- **Work item**: Return exactly the run of lines that begins at the line containing "Instruction: Expand the" and ends at the last line of the material below; pictures stay out.

- **Records provided**:
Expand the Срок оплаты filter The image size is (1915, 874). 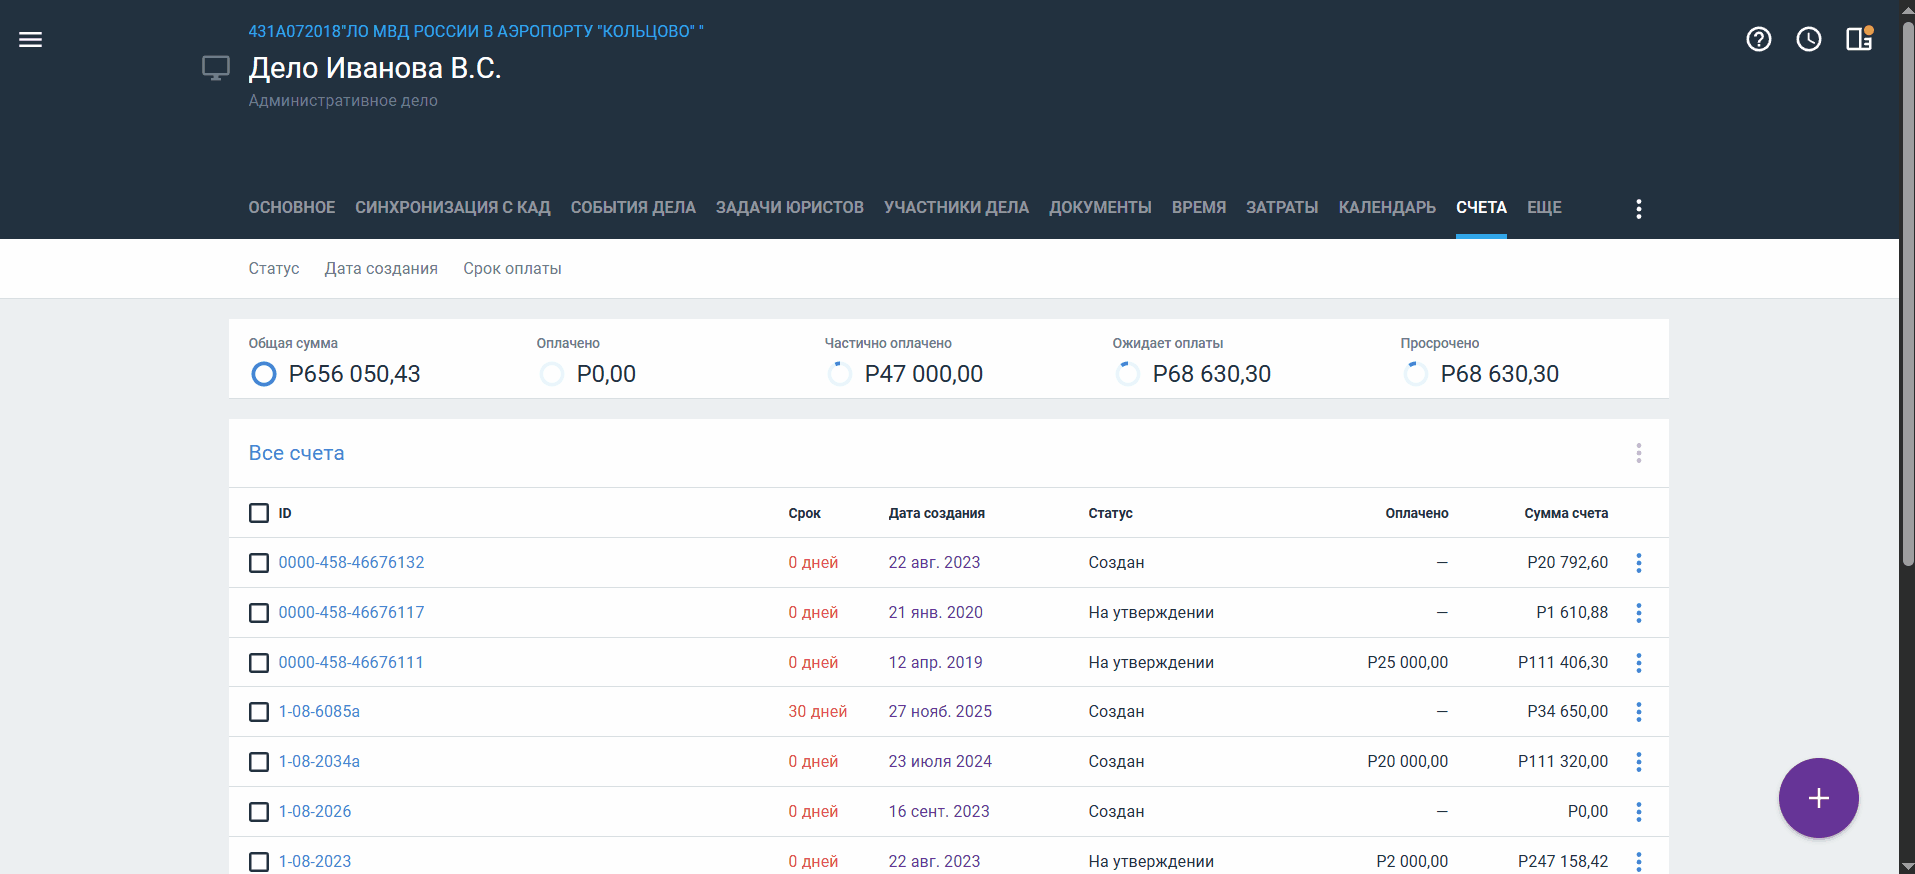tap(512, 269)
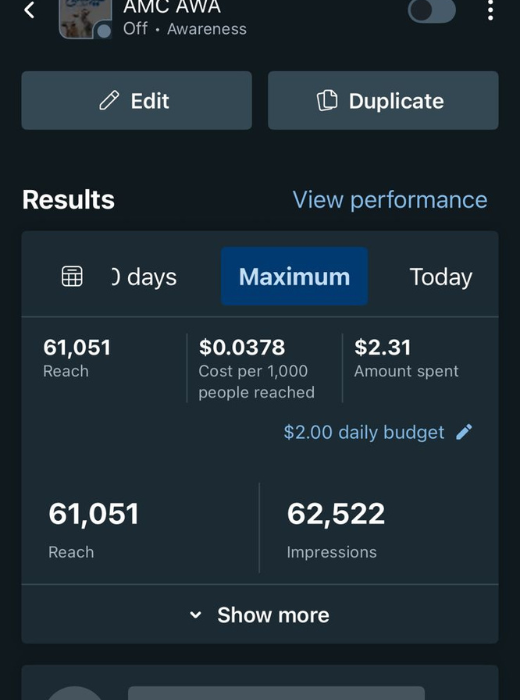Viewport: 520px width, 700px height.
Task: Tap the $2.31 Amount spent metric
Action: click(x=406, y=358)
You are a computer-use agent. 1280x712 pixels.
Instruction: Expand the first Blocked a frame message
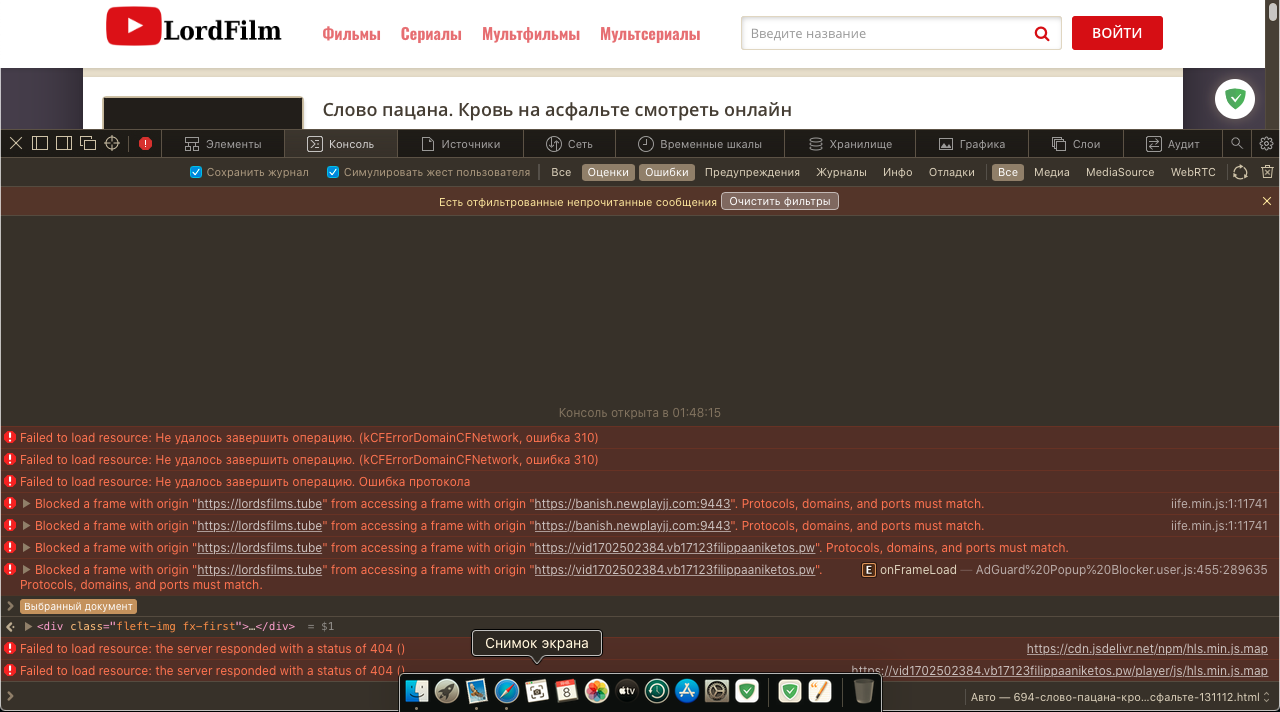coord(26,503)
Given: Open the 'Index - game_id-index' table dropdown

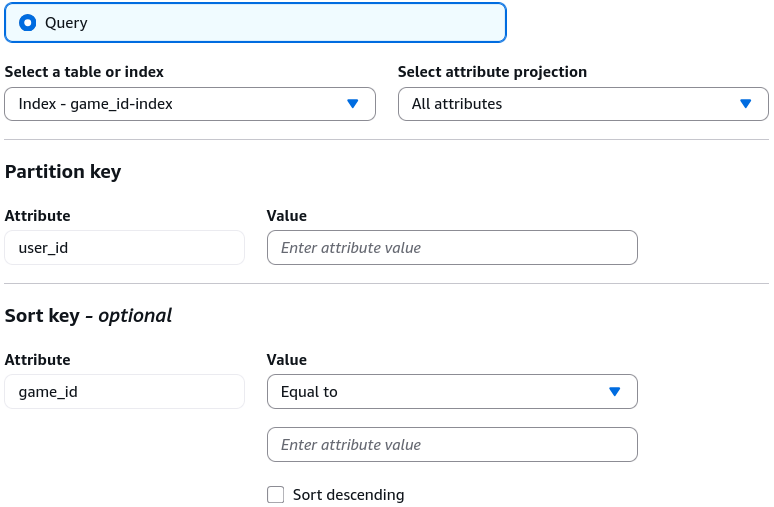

- **Task answer**:
Instruction: Expand the first Blocked a frame message
coord(26,503)
Given: Open the 'Index - game_id-index' table dropdown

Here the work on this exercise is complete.